▶ [SHORT TASK]
Pull out the text lines of the material below and reproduce them word for word, omitting the pictures.

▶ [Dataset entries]
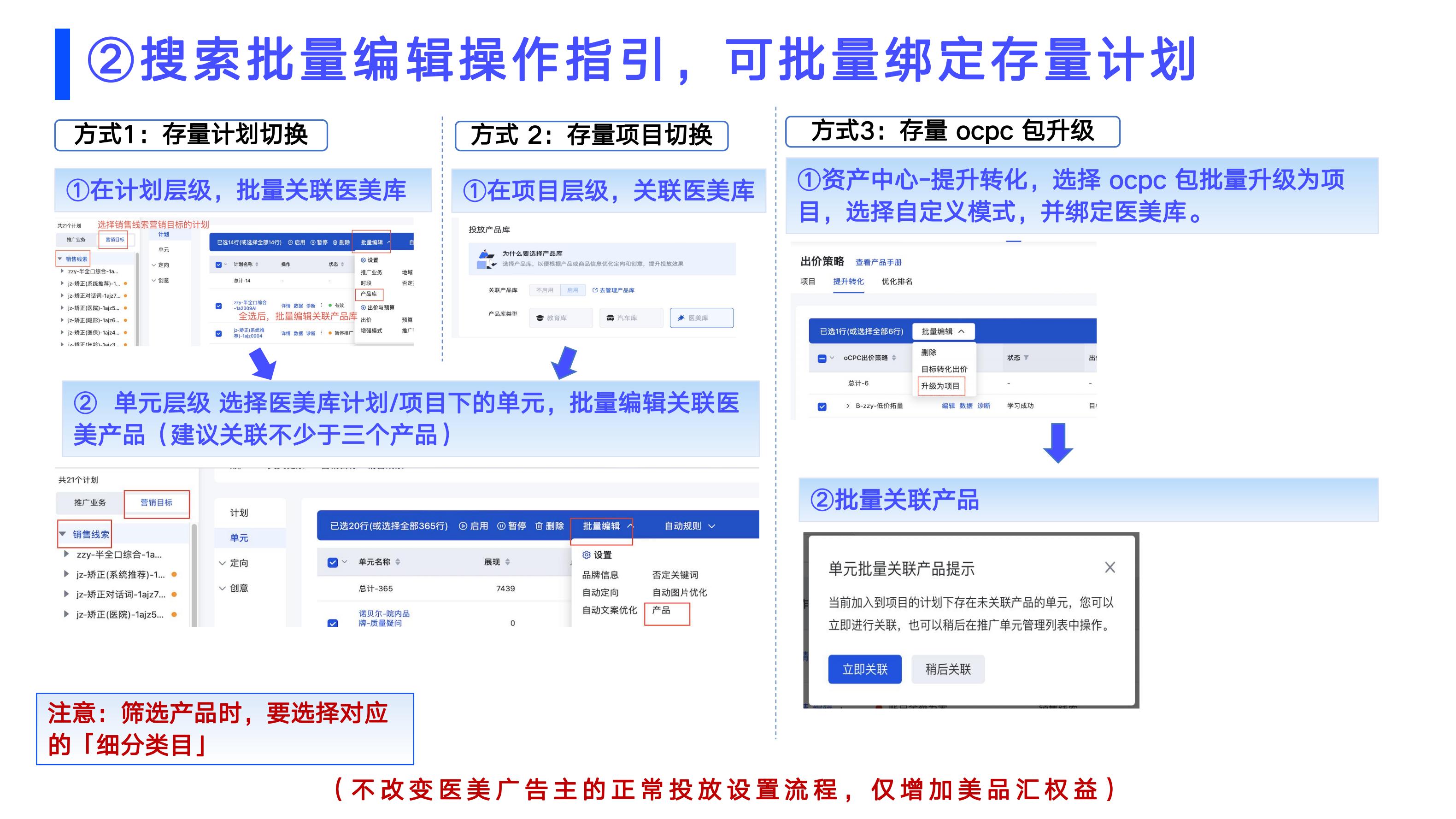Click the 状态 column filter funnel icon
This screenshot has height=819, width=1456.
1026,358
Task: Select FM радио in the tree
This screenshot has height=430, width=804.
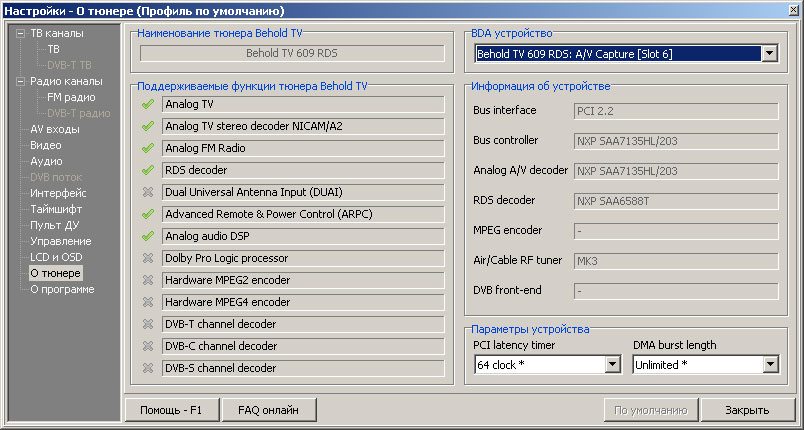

▶ [THE RESULT]
Click the 状态 column filter funnel icon
This screenshot has height=819, width=1456.
1026,358
Task: Select FM радио in the tree
This screenshot has height=430, width=804.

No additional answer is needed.